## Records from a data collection
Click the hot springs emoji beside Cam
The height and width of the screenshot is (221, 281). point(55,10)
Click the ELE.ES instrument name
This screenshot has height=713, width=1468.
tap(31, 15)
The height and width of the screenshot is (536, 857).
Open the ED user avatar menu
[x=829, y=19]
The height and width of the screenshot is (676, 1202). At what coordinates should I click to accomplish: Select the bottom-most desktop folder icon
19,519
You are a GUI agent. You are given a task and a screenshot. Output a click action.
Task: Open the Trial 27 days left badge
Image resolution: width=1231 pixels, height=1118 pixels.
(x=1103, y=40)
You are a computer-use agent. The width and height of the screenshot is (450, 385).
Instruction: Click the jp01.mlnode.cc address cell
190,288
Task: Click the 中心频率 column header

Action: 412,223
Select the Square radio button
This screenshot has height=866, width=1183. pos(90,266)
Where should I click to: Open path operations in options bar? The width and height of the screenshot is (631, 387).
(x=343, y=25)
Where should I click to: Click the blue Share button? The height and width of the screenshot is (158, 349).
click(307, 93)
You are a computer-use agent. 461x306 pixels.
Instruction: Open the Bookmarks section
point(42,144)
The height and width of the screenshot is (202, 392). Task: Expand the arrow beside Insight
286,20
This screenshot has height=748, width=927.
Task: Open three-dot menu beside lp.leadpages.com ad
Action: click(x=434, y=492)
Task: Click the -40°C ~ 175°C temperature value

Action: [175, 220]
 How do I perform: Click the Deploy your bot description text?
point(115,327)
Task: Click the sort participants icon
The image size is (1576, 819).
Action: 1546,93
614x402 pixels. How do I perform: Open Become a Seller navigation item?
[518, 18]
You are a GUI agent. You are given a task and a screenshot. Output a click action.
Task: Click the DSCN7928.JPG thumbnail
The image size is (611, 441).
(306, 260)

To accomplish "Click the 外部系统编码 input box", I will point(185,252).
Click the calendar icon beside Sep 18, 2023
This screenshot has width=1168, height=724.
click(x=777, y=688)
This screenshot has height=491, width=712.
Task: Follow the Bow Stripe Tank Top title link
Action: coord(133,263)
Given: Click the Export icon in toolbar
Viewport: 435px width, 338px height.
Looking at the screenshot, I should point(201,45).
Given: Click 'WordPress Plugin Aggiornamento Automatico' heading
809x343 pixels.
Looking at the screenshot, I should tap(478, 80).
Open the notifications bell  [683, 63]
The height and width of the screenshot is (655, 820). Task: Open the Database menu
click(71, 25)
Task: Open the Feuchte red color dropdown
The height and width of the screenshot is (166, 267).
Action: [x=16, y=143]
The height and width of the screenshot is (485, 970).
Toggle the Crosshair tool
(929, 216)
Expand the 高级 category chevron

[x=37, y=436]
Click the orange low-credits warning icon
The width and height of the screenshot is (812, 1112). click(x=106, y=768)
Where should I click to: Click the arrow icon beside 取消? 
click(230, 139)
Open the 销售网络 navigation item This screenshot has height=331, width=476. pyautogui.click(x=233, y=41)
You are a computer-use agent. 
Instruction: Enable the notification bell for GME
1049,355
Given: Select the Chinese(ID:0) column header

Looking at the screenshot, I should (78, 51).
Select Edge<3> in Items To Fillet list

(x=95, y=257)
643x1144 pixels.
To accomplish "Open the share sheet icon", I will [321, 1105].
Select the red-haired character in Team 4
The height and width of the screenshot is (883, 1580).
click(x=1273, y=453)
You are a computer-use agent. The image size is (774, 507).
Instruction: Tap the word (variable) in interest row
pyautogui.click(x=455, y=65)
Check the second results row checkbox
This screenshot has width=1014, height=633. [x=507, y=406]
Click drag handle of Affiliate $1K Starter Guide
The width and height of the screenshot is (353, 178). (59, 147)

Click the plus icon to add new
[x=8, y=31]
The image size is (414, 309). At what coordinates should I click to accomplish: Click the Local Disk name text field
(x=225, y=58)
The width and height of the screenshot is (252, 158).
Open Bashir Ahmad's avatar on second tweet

## Work order
Please count how many lines of the records include "computer", giving the number and nothing else.

## Task response
4